• [Article]
+ + + + +
A Guide to the Practice of Quantitative Silver Ion TLC of Fatty Acids and Triacylglycerols
Silver Ion Chromatography
As with all chromatographic techniques in use, silver-ion thin-layer chromatography (Ag-TLC) faces the problem of providing quantitative results on the separated species. The ease and accuracy of quantification depend on the means of detection. As shown in previous web pages, because of the lack of chromophores in fatty acid (FA) and triacylglycerol (TAG) molecules, detection is performed by the use of spraying reagents which "stain" the component spots. The sensitivity of detection and the stability of the stain are crucial for the accuracy of the results. Three approaches for quantification have been described so far: the messy and time-consuming gravimetric approach, the time-consuming but reliable GC approach and the faster and reliable in situ quantification by the means of scanning densitometry.
Of these, the gravimetrical approach is of historical interest and will be only briefly described below. More attention will be paid to the use of scanning densitometry of fatty acids and triacylglycerols separated by Ag-TLC on both pre-coated and home-made plates. Indirect quantification by Ag-TLC and gas chromatography (GC) is also rarely used now but should be considered since it enables identification and correct quantification in one step, i.e. Ag-TLC separation of fatty acids and triacylglycerols with GC quantification of the fatty acid methyl esters in the presence of suitable internal standard. Details of the procedures can be found here...
Preparation of the samples and plates, impregnation with silver nitrate, detection, requirements towards the purity of sample, solvents and reagents are as described elsewhere in this Section (see Part A and Part B).
Attention should be paid to the smoothness of the layer and the quality of resolution of the components. The latter is limited by the height of the plate – 20 cm. This migration distance is sufficient for adequate resolution of mixtures of fatty acids with 0-6 double bonds and for simple mixtures of triacylglycerols (up to 10 components). The resolution of complex fatty acid and triacylglycerol mixtures may require 2 to 4 separate plates developed with mobile phases of increasing polarity. This case will be presented in detail further in the text.
Impregnation performed by dipping the plates in methanolic silver nitrate (see here - Section A) ensures sufficiently even distribution of silver ions over the plate.
2. Gravimetric Quantification
This approach can be applied to both fatty acids and triacylglycerols. It was previously used in fatty acid analysis when Ag-TLC was the single technique available to determine the trans-fatty acid content. We have used this approach intensively and successfully as an intermediate stage in the quantification of triacylglycerols in natural oils and fats by complementary application of Ag-TLC and reversed-phase TLC (RP-TLC) .
+ + + + +
• [Goal]
Render the sentence "The ease and accuracy of quantification depend on the means of detection." from the silver ion TLC guide in French. The lines that follow are unrelated to the silver ion TLC guide and should be treated as separate material.

• [Given data]
+ + + + +
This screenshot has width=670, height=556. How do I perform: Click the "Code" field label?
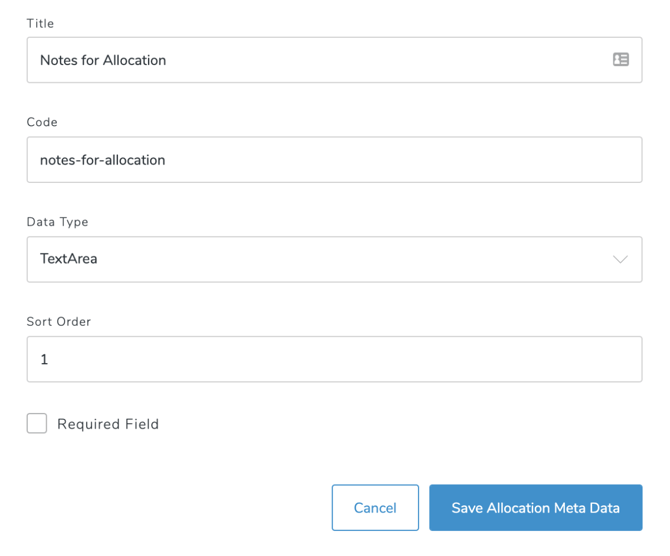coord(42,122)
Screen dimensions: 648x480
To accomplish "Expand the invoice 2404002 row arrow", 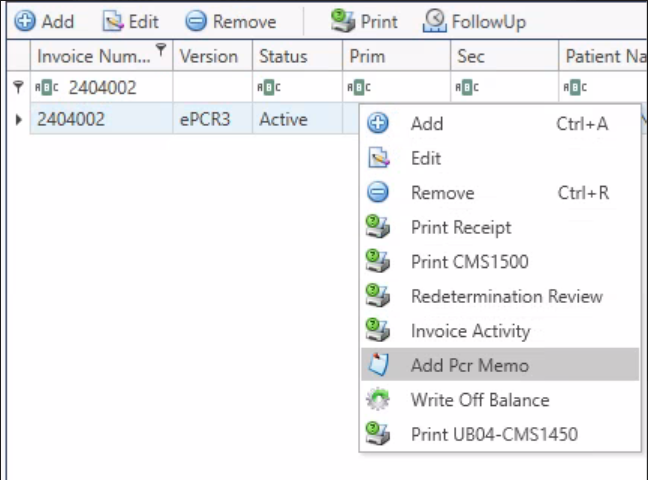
+ + + + +
• [Written response]
La facilité et la précision de la quantification dépendent des moyens de détection.